Direct Bonding and Indirect Bonding

Sealing techniques fall into two categories: direct bonding, in which two components are bonded through alteration of the polymer’s surface characteristics, and indirect bonding, in which an intermediate layer adheres the two surfaces[2]. The advantages and drawbacks of each bonding method depend on the specific application and the polymer material of the embossed device. The compatibility of different polymers with each bonding method is summarized in Table 1.

Table showing the suitability of indirect adhesive bonding, direct solvent bonding, and direct thermal bonding to thermoplastic materials Cyclic Olefin Copolymer (COC), Cyclic Olefin Polymer (COP), Polymethacrylate (PMMA), Polystyrene, Polycarbonate, and Polypropylene

Table 1 – Suitability of bonding method for common polymer substrates: Highly suitable (+++) to non-applicable (-).

Adhesive Bonding

There are two types of indirect adhesive bonding: pressure sensitive and structural. Pressure sensitive adhesives (PSA) are engineered tapes that feature a carrier film and an adhesive coating that is activated by application of uniform pressure. Structural adhesives are liquid based epoxies or adhesives that are activated by chemical processes; for instance, UV- activated adhesives.

Perhaps most suited for rapid-prototyping and disposable devices[3], PSA films have a thin adhesive coating on one side of a plastic carrier film. Lamination of such a material to seal a microfluidic device is often straightforward, typically done at room temperature, by hand or with the aid of a laminator machine.

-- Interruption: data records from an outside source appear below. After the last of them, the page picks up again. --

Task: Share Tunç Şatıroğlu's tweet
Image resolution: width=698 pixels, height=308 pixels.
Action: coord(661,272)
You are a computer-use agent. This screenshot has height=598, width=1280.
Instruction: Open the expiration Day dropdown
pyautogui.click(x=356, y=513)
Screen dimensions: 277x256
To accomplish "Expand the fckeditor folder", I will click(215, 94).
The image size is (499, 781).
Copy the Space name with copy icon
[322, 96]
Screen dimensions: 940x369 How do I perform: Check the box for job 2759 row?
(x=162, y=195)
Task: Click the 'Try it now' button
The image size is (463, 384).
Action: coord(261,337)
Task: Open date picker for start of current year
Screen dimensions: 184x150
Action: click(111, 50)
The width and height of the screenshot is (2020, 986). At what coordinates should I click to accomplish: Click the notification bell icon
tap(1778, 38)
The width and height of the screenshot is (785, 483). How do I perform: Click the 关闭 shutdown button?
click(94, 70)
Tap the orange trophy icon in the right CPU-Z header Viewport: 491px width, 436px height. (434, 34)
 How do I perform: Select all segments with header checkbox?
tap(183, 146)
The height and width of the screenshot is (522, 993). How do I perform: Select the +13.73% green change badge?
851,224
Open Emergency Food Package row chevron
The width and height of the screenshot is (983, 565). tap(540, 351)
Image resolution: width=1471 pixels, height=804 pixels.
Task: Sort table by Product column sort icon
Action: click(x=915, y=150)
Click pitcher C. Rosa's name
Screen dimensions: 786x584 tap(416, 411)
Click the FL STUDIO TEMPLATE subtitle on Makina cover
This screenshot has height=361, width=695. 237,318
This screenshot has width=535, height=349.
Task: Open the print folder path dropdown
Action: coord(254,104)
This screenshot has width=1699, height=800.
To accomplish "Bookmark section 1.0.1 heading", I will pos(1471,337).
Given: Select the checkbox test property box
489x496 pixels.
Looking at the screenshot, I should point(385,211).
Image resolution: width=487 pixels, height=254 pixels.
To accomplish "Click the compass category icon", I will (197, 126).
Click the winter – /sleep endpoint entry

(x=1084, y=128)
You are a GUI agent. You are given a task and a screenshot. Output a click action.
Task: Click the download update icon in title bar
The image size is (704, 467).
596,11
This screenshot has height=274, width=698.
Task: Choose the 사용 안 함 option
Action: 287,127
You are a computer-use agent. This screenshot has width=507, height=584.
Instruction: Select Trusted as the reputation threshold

Microfluidic devices lidded with PSA film are desirable for their ease of fabrication. However, interior channels are often exposed to the adhesives present on the tape. There are several commercially available PSA tapes coated with adhesives that feature low leachables, minimal outgassing, and low autofluorescence — for example, 3M 9795R or ARseal™ 90697. Recent studies on PSA used for lidding have shown functional biocompatibility of specific types of PSAs that make it feasible for organ-on-a-chip devices[4].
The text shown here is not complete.